4. Suggested Workflow

  1. Pick one warning category and one module area (for example, src/io.c).
  2. Fix warnings without behavior changes.
  3. Rebuild and confirm warning deltas.
  4. Update this page with resolved/remaining counts.
  5. Commit as maintenance-only patch.

5. Prioritization Policy

  • Correctness-affecting warnings (uninitialized, format overflows, type mismatches) first.
  • Pure style/unused warnings later.
  • Keep each patch narrowly scoped to reduce regression risk.

6. Sandbox Policy

  • sandbox/ is retained as optional developer scratch space.
  • Treat everything in sandbox as non-production unless promoted.
  • Stable outcomes should be moved into config/, examples/, scripts/, or docs/.

7. Runtime Observability Backlog

Potential low-priority observability improvements worth revisiting:

  • move the local wrapper stream log out of runs/<run_id>/logs/ so it is not affected by solver-side log-directory recreation; scheduler/ is the existing precedent for batch stdout/stderr.
  • add an optional compact per-step summary CSV that consolidates already-available signals such as momentum pseudo-iterations/final residual, Poisson iterations/final residual, continuity/divergence, and particle health counters.
  • add an optional boundary-flux summary CSV for inlet/farfield/outlet totals and conservation error when boundary-condition debugging becomes a repeated workflow need.
  • add cadence-based field-extrema summaries (P, |Ucat|, Psi, diffusivity) only if users need compact trend logs instead of verbose anatomy/min-max output.
  • extend particle metrics only when current Particle_Metrics.log proves insufficient; prefer compact inventory/health summaries over larger particle state dumps.

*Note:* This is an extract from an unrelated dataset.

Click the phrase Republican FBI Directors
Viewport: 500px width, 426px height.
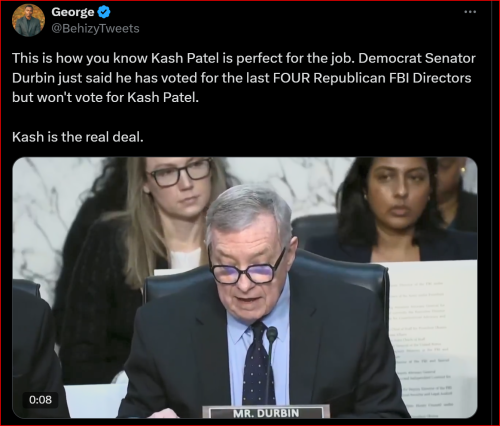(392, 78)
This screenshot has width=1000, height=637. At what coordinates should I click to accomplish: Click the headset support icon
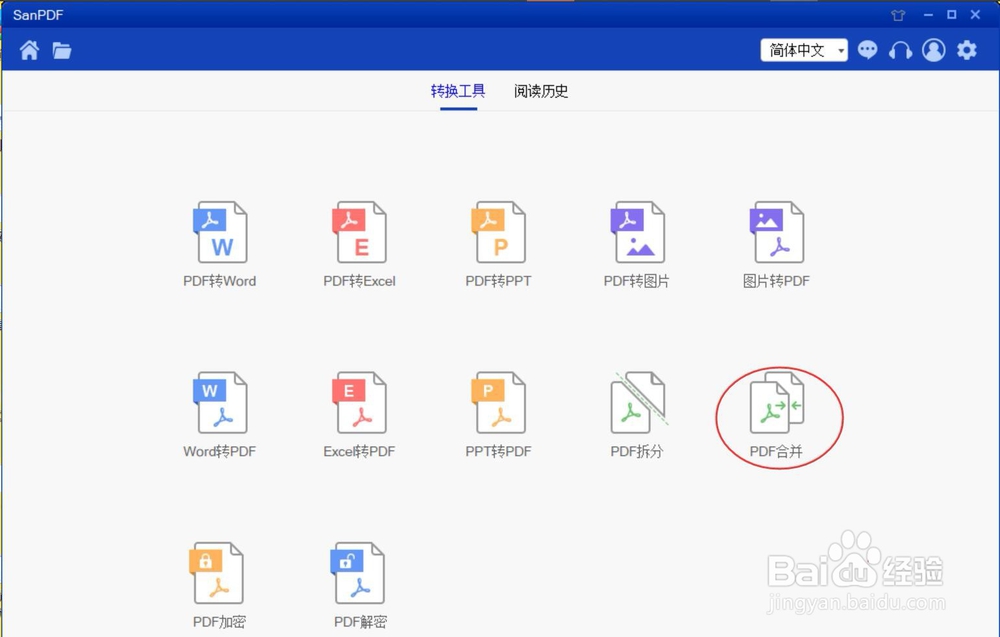(x=900, y=49)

Observability policy note:

  • current runtime coverage is already strong for most runs: momentum convergence, Poisson convergence, continuity metrics, particle metrics, console particle snapshots, and profiling summaries.
  • backlog items in this section are primarily convenience or subsystem-specific diagnostics, not missing core health signals.

CFD Reader Guidance and Practical Use

This page describes Maintenance Backlog and Low-Priority Fixes within the PICurv workflow. For CFD users, the most reliable reading strategy is to map the page content to a concrete run decision: what is configured, what runtime stage it influences, and which diagnostics should confirm expected behavior.

Treat this page as both a conceptual reference and a runbook. If you are debugging, pair the method/procedure described here with monitor output, generated runtime artifacts under runs/<run_id>/config, and the associated solver/post logs so numerical intent and implementation behavior stay aligned.

What To Extract Before Changing A Case

  • Identify which YAML role or runtime stage this page governs.
  • List the primary control knobs (tolerances, cadence, paths, selectors, or mode flags).
  • Record expected success indicators (convergence trend, artifact presence, or stable derived metrics).
  • Record failure signals that require rollback or parameter isolation.

Practical CFD Troubleshooting Pattern

  1. Reproduce the issue on a tiny case or narrow timestep window.
  2. Change one control at a time and keep all other roles/configs fixed.
  3. Validate generated artifacts and logs after each change before scaling up.
  4. If behavior remains inconsistent, compare against a known-good baseline example and re-check grid/BC consistency.